The hepatitis A vaccine is immunogenic and generally well tolerated in healthy 12-month-old children and can be administered concomitantly with certain other vaccines, Dr. Fernando A. Guerra of the San Antonio Metropolitan Health District and his associates said.
“The immunogenicity and safety data collected in this study support the administration of hepatitis A vaccine as early as 12 months of age, regardless of initial hepatitis A serostatus, … concomitantly with measles, mumps, and rubella vaccine and poliovirus vaccines,” wrote Dr. Guerra and his colleagues (Pediatr. Infect. Dis.
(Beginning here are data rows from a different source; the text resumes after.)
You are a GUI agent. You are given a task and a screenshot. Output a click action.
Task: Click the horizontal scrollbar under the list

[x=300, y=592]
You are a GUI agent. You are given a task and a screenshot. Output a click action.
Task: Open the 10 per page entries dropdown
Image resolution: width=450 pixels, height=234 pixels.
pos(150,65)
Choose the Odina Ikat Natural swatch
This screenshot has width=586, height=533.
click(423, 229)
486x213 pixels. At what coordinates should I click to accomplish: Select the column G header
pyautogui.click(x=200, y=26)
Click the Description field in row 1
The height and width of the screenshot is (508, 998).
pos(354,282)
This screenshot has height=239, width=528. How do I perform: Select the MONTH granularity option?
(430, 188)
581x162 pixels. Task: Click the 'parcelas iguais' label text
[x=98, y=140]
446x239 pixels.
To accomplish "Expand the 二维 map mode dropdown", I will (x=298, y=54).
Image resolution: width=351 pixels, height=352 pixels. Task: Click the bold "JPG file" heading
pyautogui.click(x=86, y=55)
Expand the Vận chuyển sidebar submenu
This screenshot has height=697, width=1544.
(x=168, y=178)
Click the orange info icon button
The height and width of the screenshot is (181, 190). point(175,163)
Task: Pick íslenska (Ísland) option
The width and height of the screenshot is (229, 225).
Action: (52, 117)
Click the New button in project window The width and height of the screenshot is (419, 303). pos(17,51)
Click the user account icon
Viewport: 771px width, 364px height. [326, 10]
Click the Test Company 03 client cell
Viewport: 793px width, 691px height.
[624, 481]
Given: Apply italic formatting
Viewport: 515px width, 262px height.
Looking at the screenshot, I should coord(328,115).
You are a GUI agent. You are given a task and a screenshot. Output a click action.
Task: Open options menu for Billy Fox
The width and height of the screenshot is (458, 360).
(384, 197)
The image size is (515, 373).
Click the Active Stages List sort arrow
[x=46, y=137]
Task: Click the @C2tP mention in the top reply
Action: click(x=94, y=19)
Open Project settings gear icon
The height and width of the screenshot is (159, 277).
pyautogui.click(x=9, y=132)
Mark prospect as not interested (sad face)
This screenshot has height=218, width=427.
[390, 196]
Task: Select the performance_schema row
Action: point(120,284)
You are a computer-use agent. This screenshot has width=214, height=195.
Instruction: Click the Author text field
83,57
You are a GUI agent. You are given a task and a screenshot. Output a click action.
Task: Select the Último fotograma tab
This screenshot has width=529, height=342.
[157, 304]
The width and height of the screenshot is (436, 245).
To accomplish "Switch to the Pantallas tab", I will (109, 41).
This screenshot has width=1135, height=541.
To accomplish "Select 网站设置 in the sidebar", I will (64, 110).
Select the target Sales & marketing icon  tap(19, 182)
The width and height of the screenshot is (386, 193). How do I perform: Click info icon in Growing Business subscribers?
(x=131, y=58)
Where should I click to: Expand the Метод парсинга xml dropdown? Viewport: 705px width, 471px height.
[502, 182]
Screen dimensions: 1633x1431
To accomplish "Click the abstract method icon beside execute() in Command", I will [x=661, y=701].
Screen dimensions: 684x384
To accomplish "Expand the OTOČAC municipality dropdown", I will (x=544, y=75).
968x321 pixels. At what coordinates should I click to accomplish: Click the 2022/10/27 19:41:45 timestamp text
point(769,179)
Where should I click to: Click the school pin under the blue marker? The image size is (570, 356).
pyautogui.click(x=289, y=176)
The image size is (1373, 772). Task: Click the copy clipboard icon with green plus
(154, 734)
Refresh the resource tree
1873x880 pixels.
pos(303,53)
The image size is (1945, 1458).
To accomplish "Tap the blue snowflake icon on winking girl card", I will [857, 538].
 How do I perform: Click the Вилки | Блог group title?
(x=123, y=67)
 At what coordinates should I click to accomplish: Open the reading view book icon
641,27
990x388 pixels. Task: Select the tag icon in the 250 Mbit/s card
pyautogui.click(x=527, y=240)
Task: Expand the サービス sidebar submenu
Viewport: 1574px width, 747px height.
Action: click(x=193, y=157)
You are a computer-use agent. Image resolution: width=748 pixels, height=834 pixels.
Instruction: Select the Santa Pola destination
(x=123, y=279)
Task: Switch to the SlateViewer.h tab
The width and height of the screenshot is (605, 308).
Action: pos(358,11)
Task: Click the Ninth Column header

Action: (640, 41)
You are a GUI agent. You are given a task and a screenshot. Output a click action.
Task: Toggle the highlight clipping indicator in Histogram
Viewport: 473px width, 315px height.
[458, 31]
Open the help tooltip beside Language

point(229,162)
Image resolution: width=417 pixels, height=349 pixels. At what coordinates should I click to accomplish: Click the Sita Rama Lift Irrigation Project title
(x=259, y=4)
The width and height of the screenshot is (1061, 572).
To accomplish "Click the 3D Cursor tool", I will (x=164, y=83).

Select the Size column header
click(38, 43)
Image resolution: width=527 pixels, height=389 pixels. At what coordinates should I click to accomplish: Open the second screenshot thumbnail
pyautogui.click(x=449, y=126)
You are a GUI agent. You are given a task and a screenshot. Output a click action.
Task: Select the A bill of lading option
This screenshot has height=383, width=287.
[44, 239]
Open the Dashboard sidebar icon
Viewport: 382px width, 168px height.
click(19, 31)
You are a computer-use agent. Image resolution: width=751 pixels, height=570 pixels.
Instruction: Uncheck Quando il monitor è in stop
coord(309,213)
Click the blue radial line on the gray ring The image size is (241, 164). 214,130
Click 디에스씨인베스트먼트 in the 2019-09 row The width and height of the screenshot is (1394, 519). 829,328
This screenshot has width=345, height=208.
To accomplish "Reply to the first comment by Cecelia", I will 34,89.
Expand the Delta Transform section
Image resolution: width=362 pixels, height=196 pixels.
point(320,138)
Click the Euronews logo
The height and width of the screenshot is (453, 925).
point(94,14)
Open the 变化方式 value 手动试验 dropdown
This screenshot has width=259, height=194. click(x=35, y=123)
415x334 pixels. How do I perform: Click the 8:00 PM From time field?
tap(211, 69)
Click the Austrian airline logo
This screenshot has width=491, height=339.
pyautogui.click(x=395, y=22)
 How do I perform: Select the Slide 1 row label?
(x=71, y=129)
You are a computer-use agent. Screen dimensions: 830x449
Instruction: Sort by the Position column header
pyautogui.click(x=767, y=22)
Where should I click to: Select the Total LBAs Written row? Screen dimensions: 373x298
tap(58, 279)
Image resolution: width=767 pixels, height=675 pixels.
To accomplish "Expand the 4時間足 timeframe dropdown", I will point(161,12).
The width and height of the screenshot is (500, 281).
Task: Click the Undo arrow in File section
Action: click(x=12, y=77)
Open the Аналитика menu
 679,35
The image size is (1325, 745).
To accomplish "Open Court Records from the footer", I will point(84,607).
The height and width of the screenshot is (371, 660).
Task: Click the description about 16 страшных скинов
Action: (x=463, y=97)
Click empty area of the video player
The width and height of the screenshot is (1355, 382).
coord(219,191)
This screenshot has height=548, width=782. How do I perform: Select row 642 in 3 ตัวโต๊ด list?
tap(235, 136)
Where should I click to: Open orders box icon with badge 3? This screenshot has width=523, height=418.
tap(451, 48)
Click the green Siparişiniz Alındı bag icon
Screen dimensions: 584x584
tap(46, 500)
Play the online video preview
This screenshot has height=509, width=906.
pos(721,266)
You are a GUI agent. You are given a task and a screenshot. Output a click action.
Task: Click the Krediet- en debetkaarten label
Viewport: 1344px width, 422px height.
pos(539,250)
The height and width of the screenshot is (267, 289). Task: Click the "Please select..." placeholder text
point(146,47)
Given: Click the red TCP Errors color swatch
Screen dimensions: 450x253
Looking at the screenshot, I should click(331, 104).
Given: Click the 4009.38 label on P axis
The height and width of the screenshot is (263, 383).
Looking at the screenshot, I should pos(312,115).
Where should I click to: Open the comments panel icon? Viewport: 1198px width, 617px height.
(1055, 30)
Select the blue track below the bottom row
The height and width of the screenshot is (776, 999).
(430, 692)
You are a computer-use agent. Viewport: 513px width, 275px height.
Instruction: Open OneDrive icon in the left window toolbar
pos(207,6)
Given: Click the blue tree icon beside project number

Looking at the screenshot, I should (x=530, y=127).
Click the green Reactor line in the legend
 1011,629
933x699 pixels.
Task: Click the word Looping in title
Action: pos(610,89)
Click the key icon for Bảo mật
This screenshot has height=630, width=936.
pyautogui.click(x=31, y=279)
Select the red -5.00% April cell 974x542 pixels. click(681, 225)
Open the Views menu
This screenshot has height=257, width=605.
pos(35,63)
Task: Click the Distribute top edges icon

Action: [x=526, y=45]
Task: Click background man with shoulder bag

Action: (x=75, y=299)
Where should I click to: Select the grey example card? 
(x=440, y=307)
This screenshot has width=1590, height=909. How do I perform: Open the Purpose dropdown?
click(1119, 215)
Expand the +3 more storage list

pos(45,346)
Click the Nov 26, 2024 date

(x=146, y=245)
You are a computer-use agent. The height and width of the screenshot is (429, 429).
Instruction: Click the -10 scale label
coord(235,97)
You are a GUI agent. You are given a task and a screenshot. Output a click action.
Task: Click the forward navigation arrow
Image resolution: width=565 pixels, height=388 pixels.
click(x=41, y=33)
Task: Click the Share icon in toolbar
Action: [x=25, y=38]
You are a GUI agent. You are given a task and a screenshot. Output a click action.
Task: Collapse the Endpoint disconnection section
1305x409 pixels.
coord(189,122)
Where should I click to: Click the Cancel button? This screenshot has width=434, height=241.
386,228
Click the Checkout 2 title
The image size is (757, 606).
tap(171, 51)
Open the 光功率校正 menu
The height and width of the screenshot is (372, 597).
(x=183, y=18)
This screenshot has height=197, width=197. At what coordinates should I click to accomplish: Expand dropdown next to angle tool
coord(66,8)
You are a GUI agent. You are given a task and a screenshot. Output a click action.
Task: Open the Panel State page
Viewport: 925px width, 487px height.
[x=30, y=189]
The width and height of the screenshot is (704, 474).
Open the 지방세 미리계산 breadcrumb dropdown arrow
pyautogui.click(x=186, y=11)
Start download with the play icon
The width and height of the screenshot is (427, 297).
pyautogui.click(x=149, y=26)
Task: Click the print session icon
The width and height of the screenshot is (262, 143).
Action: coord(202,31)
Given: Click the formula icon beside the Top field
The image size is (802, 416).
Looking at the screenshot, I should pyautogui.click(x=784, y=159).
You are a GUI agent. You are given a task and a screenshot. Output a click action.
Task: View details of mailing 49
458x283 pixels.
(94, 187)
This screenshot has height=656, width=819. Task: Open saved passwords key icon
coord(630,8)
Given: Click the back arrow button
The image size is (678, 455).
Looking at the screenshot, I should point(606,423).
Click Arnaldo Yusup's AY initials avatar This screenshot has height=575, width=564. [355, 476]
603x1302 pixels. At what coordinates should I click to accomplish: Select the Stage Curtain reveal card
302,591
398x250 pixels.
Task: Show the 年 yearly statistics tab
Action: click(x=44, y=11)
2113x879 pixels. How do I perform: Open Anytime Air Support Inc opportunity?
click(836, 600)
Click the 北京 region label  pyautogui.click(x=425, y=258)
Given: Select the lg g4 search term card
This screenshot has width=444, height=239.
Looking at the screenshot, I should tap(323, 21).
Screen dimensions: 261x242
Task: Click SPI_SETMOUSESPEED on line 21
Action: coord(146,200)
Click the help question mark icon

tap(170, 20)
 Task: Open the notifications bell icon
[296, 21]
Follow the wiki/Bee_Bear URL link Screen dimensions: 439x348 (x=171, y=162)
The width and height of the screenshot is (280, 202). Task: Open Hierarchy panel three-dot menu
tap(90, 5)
J. 2006;25:912–9). “The study is insufficient to assess the immunogenicity of varicella vaccine and DTaP [diphtheria-tetanus-acellular pertussis] vaccine when administered concomitantly with hepatitis A vaccine.”
In the open-label study, the researchers randomized 503 healthy 12-month-old children to receive hepatitis A vaccine with or without measles, mumps, and rubella (MMR) and varicella zoster virus (VZV) vaccines (with dose one) and diphtheria-tetanus-acellular pertussis (DTaP) vaccine (with dose two). Children in the concomitant vaccine group could have also optionally received oral or inactivated poliovirus vaccine with dose two.
The immunogenicity of the hepatitis A vaccine was acceptable in this young population. With observed seropositive rates of 98.3% and 100% after the first and second doses, respectively, the vaccine appeared as immunogenic in 12-month-old children as it is in children 2–3 years of age.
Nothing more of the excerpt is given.